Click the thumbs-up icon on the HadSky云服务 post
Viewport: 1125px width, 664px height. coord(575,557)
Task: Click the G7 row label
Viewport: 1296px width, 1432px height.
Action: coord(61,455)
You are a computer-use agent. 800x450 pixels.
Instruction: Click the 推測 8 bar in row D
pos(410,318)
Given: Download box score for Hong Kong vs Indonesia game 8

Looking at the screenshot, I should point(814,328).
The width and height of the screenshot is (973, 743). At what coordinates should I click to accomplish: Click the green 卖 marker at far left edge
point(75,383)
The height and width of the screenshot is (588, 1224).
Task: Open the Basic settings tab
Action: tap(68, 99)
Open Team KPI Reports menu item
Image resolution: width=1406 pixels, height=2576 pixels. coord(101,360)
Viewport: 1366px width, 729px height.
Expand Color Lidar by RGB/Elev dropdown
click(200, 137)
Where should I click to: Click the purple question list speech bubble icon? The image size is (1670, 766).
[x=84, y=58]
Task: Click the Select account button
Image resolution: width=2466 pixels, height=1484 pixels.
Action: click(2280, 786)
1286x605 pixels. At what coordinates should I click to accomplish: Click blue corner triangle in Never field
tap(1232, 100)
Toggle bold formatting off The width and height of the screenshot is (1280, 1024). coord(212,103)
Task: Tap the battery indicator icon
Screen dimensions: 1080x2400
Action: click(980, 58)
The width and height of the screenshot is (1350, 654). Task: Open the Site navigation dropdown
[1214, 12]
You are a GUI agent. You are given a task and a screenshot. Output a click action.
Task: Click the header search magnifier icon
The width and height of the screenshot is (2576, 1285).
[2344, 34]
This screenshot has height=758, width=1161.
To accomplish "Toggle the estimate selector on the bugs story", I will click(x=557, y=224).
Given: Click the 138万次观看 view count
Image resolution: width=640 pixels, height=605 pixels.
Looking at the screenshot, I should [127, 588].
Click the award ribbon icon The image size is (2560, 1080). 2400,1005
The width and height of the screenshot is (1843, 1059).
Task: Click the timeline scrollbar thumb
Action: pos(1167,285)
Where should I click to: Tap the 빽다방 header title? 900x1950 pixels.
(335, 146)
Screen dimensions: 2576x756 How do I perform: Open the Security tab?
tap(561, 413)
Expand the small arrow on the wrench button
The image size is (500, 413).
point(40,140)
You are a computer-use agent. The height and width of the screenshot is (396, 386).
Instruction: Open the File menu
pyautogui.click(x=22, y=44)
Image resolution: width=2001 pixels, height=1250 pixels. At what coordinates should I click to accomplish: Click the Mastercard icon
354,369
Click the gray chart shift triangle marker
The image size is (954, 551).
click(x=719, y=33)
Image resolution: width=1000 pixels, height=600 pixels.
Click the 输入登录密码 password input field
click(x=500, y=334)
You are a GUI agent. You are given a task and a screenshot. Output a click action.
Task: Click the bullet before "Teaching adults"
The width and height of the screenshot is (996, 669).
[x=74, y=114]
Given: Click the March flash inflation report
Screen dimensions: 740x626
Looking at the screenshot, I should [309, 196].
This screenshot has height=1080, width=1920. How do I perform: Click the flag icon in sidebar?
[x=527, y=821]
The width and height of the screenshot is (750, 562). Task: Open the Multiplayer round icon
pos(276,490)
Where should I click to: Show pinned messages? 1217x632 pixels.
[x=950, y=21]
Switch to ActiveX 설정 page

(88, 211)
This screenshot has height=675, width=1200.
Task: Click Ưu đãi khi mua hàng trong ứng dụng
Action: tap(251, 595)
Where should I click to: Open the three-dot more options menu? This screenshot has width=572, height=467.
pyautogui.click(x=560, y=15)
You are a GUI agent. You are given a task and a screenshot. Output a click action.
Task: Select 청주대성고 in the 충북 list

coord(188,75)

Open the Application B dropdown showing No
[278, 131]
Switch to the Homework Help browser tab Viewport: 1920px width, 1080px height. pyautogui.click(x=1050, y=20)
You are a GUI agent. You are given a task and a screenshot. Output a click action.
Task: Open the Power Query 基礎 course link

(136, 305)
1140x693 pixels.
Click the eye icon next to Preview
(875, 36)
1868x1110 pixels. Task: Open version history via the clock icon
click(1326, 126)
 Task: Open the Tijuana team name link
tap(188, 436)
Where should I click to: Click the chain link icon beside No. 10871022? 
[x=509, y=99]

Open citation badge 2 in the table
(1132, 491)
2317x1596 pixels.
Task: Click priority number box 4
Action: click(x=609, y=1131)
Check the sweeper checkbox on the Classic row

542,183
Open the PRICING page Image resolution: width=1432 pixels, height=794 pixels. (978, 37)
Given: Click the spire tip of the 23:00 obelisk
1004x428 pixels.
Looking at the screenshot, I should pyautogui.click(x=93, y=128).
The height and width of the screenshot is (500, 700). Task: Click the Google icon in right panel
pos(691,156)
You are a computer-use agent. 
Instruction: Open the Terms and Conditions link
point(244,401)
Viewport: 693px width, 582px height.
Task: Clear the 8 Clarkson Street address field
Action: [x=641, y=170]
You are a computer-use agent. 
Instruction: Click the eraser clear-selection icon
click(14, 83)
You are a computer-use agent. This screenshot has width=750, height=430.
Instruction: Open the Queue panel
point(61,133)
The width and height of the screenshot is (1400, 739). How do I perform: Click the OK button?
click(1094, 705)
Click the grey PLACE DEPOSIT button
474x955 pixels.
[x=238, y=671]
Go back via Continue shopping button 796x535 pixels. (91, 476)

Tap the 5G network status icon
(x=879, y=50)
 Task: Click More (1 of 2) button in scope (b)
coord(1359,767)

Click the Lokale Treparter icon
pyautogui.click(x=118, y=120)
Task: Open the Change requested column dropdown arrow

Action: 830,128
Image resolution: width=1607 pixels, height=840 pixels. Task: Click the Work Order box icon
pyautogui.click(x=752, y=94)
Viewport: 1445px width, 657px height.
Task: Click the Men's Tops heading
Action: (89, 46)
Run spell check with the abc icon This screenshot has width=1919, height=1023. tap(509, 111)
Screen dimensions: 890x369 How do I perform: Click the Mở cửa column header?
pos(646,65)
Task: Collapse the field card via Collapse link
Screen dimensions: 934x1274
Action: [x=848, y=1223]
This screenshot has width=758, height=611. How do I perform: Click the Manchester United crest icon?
■ ■ ■
◆ EXERCISE BRIEF ◆
Reproduce all of the material above line for line, with no changes.

◆ FULL ANSWER ◆
Click the thumbs-up icon on the HadSky云服务 post
Viewport: 1125px width, 664px height. coord(575,557)
Task: Click the G7 row label
Viewport: 1296px width, 1432px height.
Action: coord(61,455)
You are a computer-use agent. 800x450 pixels.
Instruction: Click the 推測 8 bar in row D
pos(410,318)
Given: Download box score for Hong Kong vs Indonesia game 8

Looking at the screenshot, I should point(814,328).
The width and height of the screenshot is (973, 743). At what coordinates should I click to accomplish: Click the green 卖 marker at far left edge
point(75,383)
The height and width of the screenshot is (588, 1224).
Task: Open the Basic settings tab
Action: tap(68, 99)
Open Team KPI Reports menu item
Image resolution: width=1406 pixels, height=2576 pixels. coord(101,360)
Viewport: 1366px width, 729px height.
Expand Color Lidar by RGB/Elev dropdown
click(200, 137)
Where should I click to: Click the purple question list speech bubble icon? The image size is (1670, 766).
[x=84, y=58]
Task: Click the Select account button
Image resolution: width=2466 pixels, height=1484 pixels.
Action: click(2280, 786)
1286x605 pixels. At what coordinates should I click to accomplish: Click blue corner triangle in Never field
tap(1232, 100)
Toggle bold formatting off The width and height of the screenshot is (1280, 1024). coord(212,103)
Task: Tap the battery indicator icon
Screen dimensions: 1080x2400
Action: click(980, 58)
The width and height of the screenshot is (1350, 654). Task: Open the Site navigation dropdown
[1214, 12]
You are a GUI agent. You are given a task and a screenshot. Output a click action.
Task: Click the header search magnifier icon
The width and height of the screenshot is (2576, 1285).
[2344, 34]
This screenshot has height=758, width=1161.
To accomplish "Toggle the estimate selector on the bugs story", I will click(x=557, y=224).
Given: Click the 138万次观看 view count
Image resolution: width=640 pixels, height=605 pixels.
Looking at the screenshot, I should [127, 588].
Click the award ribbon icon The image size is (2560, 1080). 2400,1005
The width and height of the screenshot is (1843, 1059).
Task: Click the timeline scrollbar thumb
Action: pos(1167,285)
Where should I click to: Tap the 빽다방 header title? 900x1950 pixels.
(335, 146)
Screen dimensions: 2576x756 How do I perform: Open the Security tab?
tap(561, 413)
Expand the small arrow on the wrench button
The image size is (500, 413).
point(40,140)
You are a computer-use agent. The height and width of the screenshot is (396, 386).
Instruction: Open the File menu
pyautogui.click(x=22, y=44)
Image resolution: width=2001 pixels, height=1250 pixels. At what coordinates should I click to accomplish: Click the Mastercard icon
354,369
Click the gray chart shift triangle marker
The image size is (954, 551).
click(x=719, y=33)
Image resolution: width=1000 pixels, height=600 pixels.
Click the 输入登录密码 password input field
click(x=500, y=334)
You are a GUI agent. You are given a task and a screenshot. Output a click action.
Task: Click the bullet before "Teaching adults"
The width and height of the screenshot is (996, 669).
[x=74, y=114]
Given: Click the March flash inflation report
Screen dimensions: 740x626
Looking at the screenshot, I should [309, 196].
This screenshot has height=1080, width=1920. How do I perform: Click the flag icon in sidebar?
[x=527, y=821]
The width and height of the screenshot is (750, 562). Task: Open the Multiplayer round icon
pos(276,490)
Where should I click to: Show pinned messages? 1217x632 pixels.
[x=950, y=21]
Switch to ActiveX 설정 page

(88, 211)
This screenshot has height=675, width=1200.
Task: Click Ưu đãi khi mua hàng trong ứng dụng
Action: tap(251, 595)
Where should I click to: Open the three-dot more options menu? This screenshot has width=572, height=467.
pyautogui.click(x=560, y=15)
You are a GUI agent. You are given a task and a screenshot. Output a click action.
Task: Select 청주대성고 in the 충북 list

coord(188,75)

Open the Application B dropdown showing No
[278, 131]
Switch to the Homework Help browser tab Viewport: 1920px width, 1080px height. pyautogui.click(x=1050, y=20)
You are a GUI agent. You are given a task and a screenshot. Output a click action.
Task: Open the Power Query 基礎 course link

(136, 305)
1140x693 pixels.
Click the eye icon next to Preview
(875, 36)
1868x1110 pixels. Task: Open version history via the clock icon
click(1326, 126)
 Task: Open the Tijuana team name link
tap(188, 436)
Where should I click to: Click the chain link icon beside No. 10871022? 
[x=509, y=99]

Open citation badge 2 in the table
(1132, 491)
2317x1596 pixels.
Task: Click priority number box 4
Action: click(x=609, y=1131)
Check the sweeper checkbox on the Classic row

542,183
Open the PRICING page Image resolution: width=1432 pixels, height=794 pixels. (978, 37)
Given: Click the spire tip of the 23:00 obelisk
1004x428 pixels.
Looking at the screenshot, I should pyautogui.click(x=93, y=128).
The height and width of the screenshot is (500, 700). Task: Click the Google icon in right panel
pos(691,156)
You are a computer-use agent. 
Instruction: Open the Terms and Conditions link
point(244,401)
Viewport: 693px width, 582px height.
Task: Clear the 8 Clarkson Street address field
Action: [x=641, y=170]
You are a computer-use agent. 
Instruction: Click the eraser clear-selection icon
click(14, 83)
You are a computer-use agent. This screenshot has width=750, height=430.
Instruction: Open the Queue panel
point(61,133)
The width and height of the screenshot is (1400, 739). How do I perform: Click the OK button?
click(1094, 705)
Click the grey PLACE DEPOSIT button
474x955 pixels.
[x=238, y=671]
Go back via Continue shopping button 796x535 pixels. (91, 476)

Tap the 5G network status icon
(x=879, y=50)
 Task: Click More (1 of 2) button in scope (b)
coord(1359,767)

Click the Lokale Treparter icon
pyautogui.click(x=118, y=120)
Task: Open the Change requested column dropdown arrow

Action: 830,128
Image resolution: width=1607 pixels, height=840 pixels. Task: Click the Work Order box icon
pyautogui.click(x=752, y=94)
Viewport: 1445px width, 657px height.
Task: Click the Men's Tops heading
Action: (89, 46)
Run spell check with the abc icon This screenshot has width=1919, height=1023. tap(509, 111)
Screen dimensions: 890x369 How do I perform: Click the Mở cửa column header?
pos(646,65)
Task: Collapse the field card via Collapse link
Screen dimensions: 934x1274
Action: [x=848, y=1223]
This screenshot has width=758, height=611. How do I perform: Click the Manchester United crest icon?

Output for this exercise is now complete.